What is being asked:
Copy exactly the lines of the records below, and only those lines, beginning with the line that contains "Hollywood (273, 1436)" and ending with the line that contains "Wellness Pro".

Supplied material:

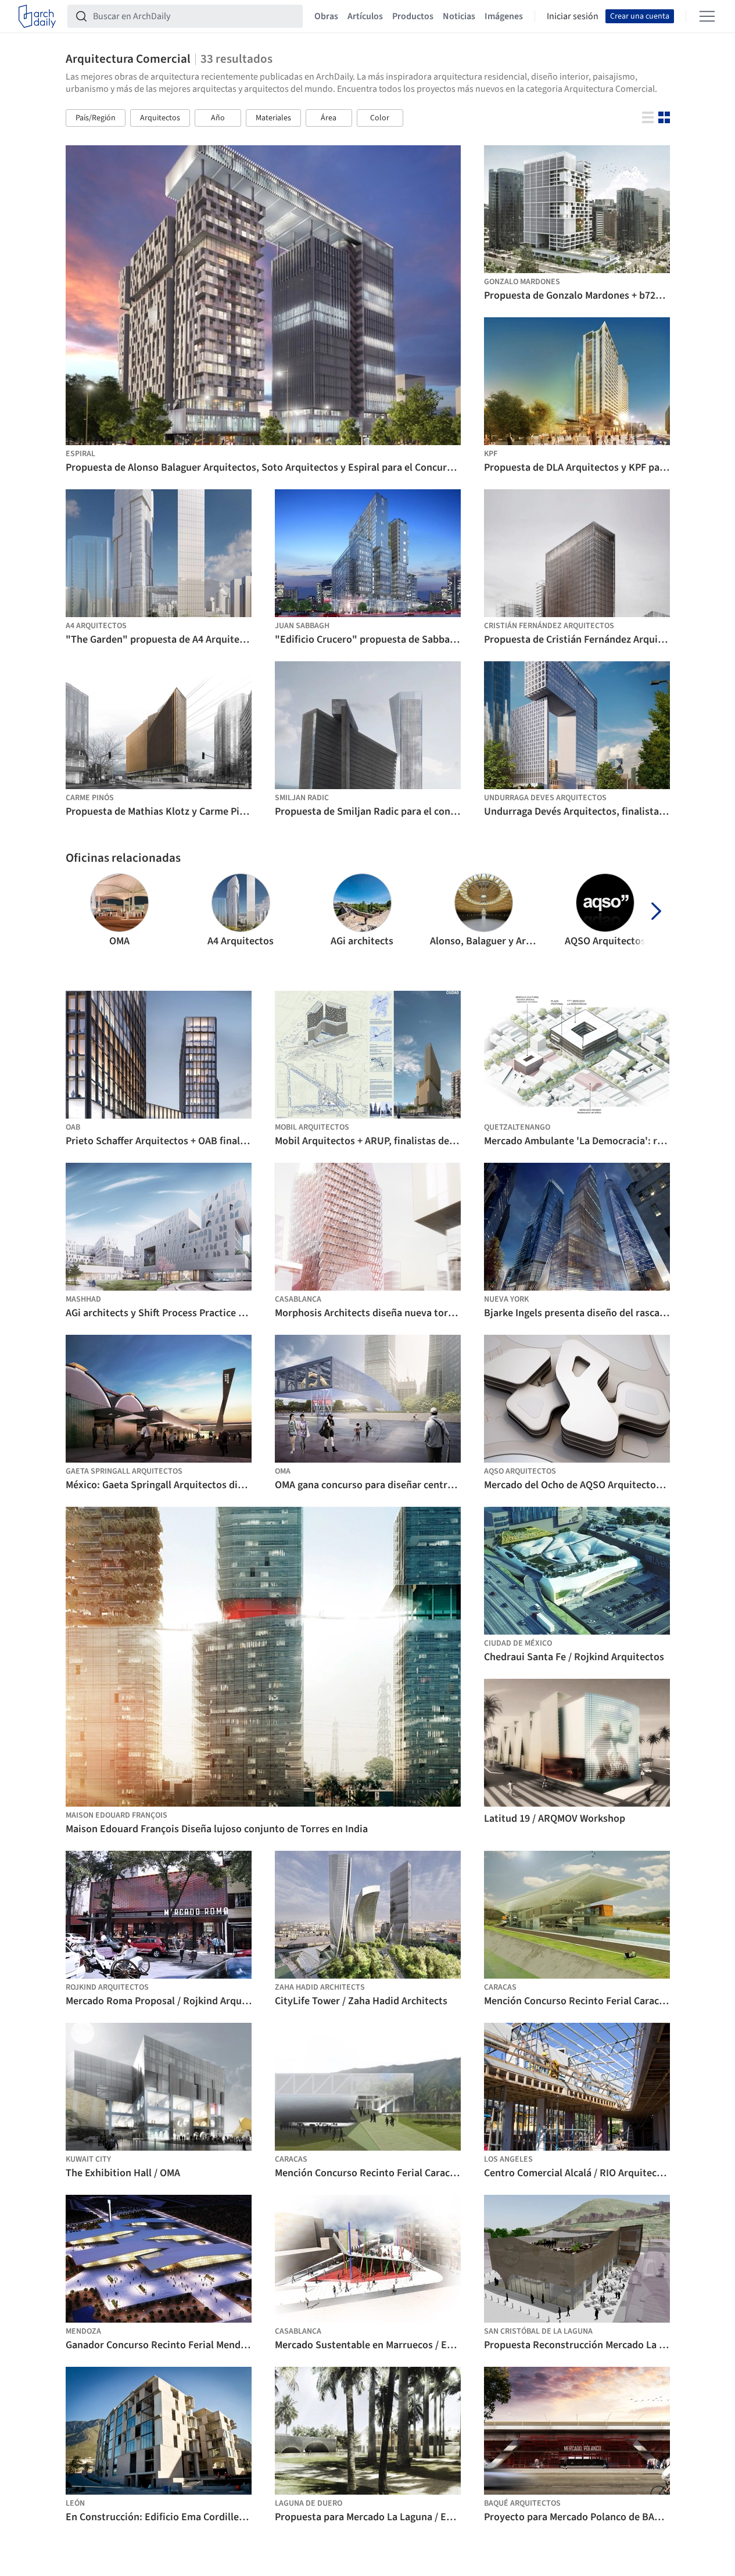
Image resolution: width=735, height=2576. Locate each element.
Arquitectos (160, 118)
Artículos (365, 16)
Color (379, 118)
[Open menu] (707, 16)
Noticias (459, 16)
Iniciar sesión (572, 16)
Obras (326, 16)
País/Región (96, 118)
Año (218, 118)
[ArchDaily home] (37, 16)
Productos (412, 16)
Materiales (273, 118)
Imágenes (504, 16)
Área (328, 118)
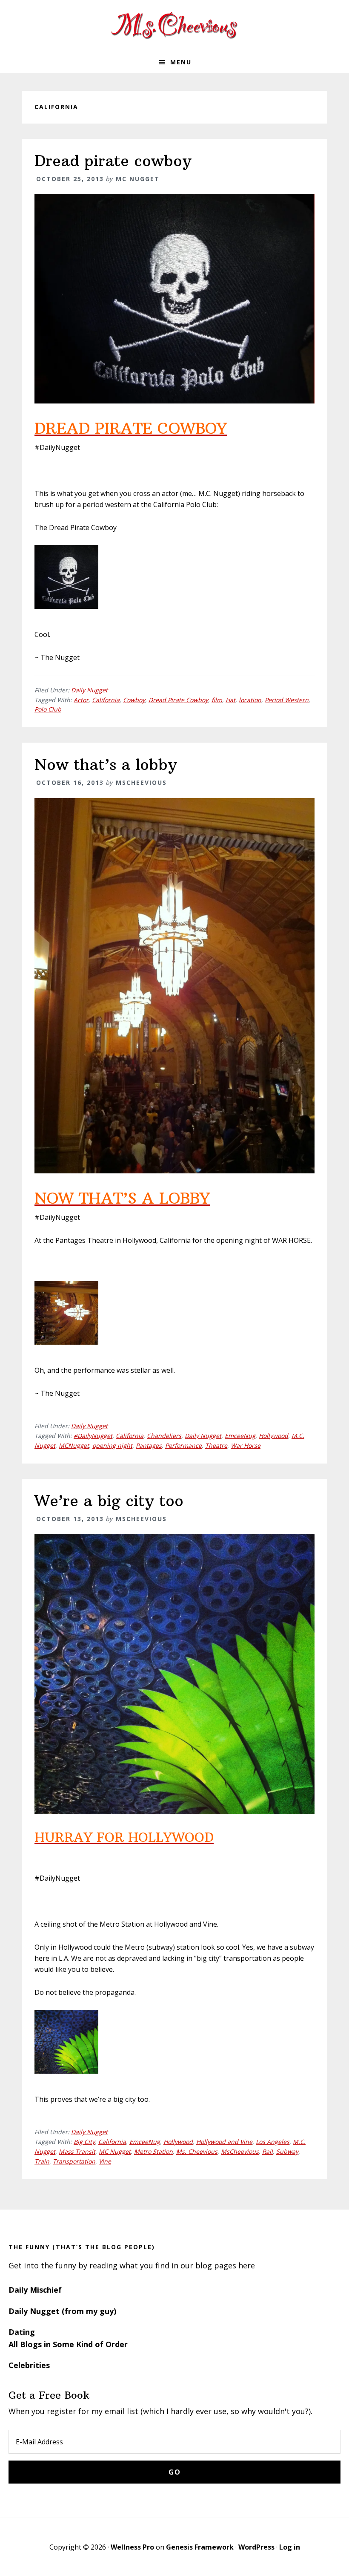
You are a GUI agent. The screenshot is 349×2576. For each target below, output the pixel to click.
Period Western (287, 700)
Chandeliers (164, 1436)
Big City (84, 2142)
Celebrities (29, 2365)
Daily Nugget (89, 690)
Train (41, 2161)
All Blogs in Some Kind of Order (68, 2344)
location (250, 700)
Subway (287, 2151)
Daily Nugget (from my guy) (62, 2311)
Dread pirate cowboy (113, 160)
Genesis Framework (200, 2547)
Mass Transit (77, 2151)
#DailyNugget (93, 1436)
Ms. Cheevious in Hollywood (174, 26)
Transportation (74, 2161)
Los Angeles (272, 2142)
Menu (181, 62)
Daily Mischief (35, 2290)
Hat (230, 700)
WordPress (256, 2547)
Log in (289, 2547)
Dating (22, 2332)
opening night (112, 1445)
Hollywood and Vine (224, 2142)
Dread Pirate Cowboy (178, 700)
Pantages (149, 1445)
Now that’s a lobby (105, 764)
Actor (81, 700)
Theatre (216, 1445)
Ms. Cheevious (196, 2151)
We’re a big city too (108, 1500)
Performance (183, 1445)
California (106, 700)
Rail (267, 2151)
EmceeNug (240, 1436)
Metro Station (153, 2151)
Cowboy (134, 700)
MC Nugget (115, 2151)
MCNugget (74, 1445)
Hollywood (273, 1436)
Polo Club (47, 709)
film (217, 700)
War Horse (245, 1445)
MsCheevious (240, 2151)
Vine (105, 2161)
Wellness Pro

==

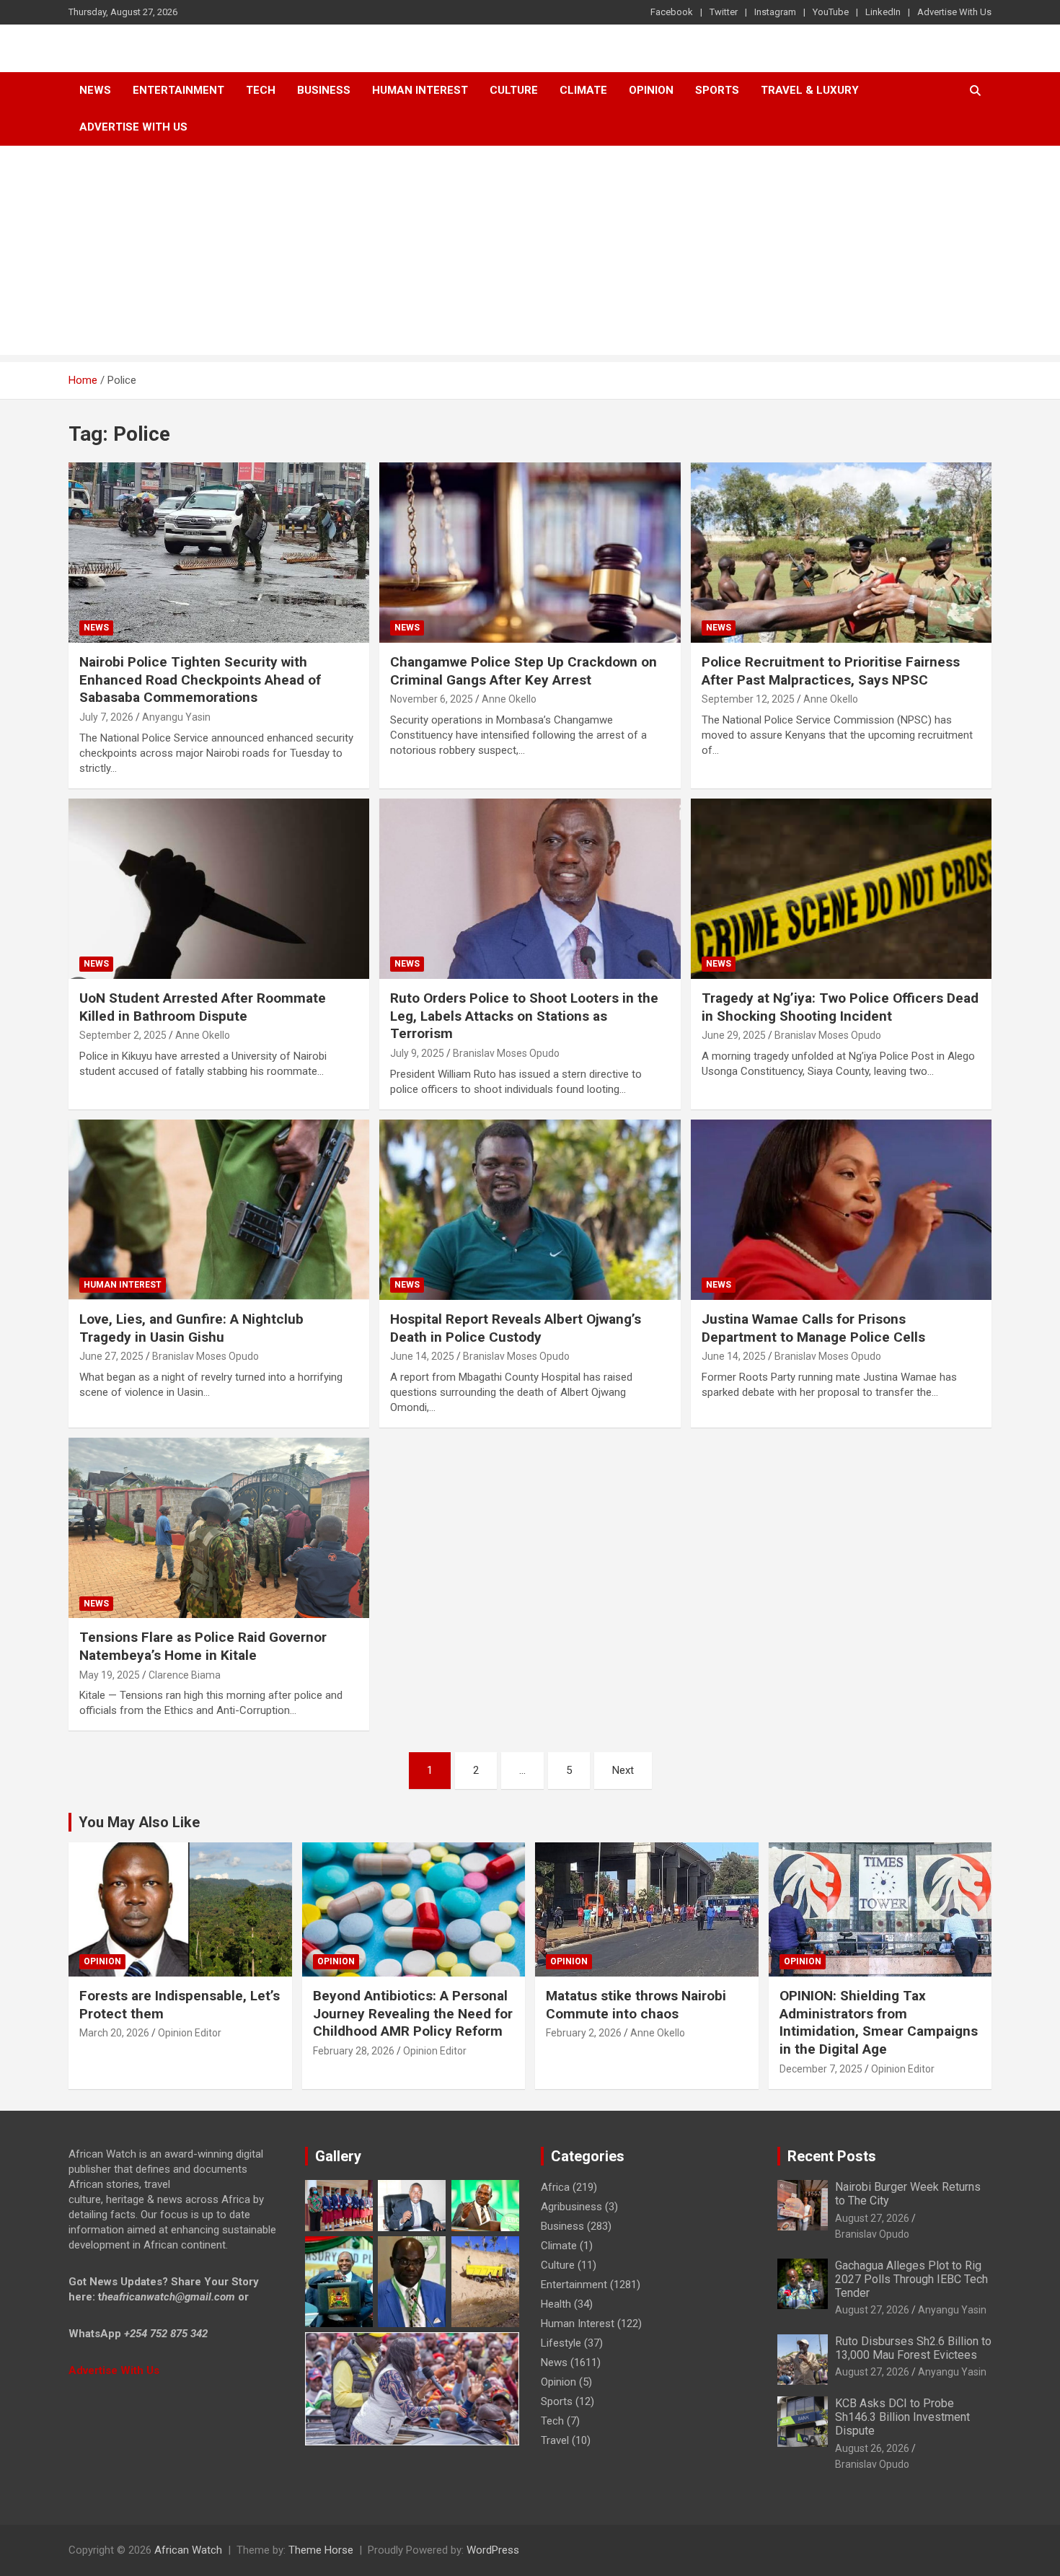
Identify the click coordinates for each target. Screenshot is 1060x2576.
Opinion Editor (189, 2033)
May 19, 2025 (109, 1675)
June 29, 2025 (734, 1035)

Solution for this problem:
Hollywood (273, 1436)
Polo Club (47, 709)
film (217, 700)
War Horse (245, 1445)
MsCheevious (240, 2151)
Vine (105, 2161)
Wellness Pro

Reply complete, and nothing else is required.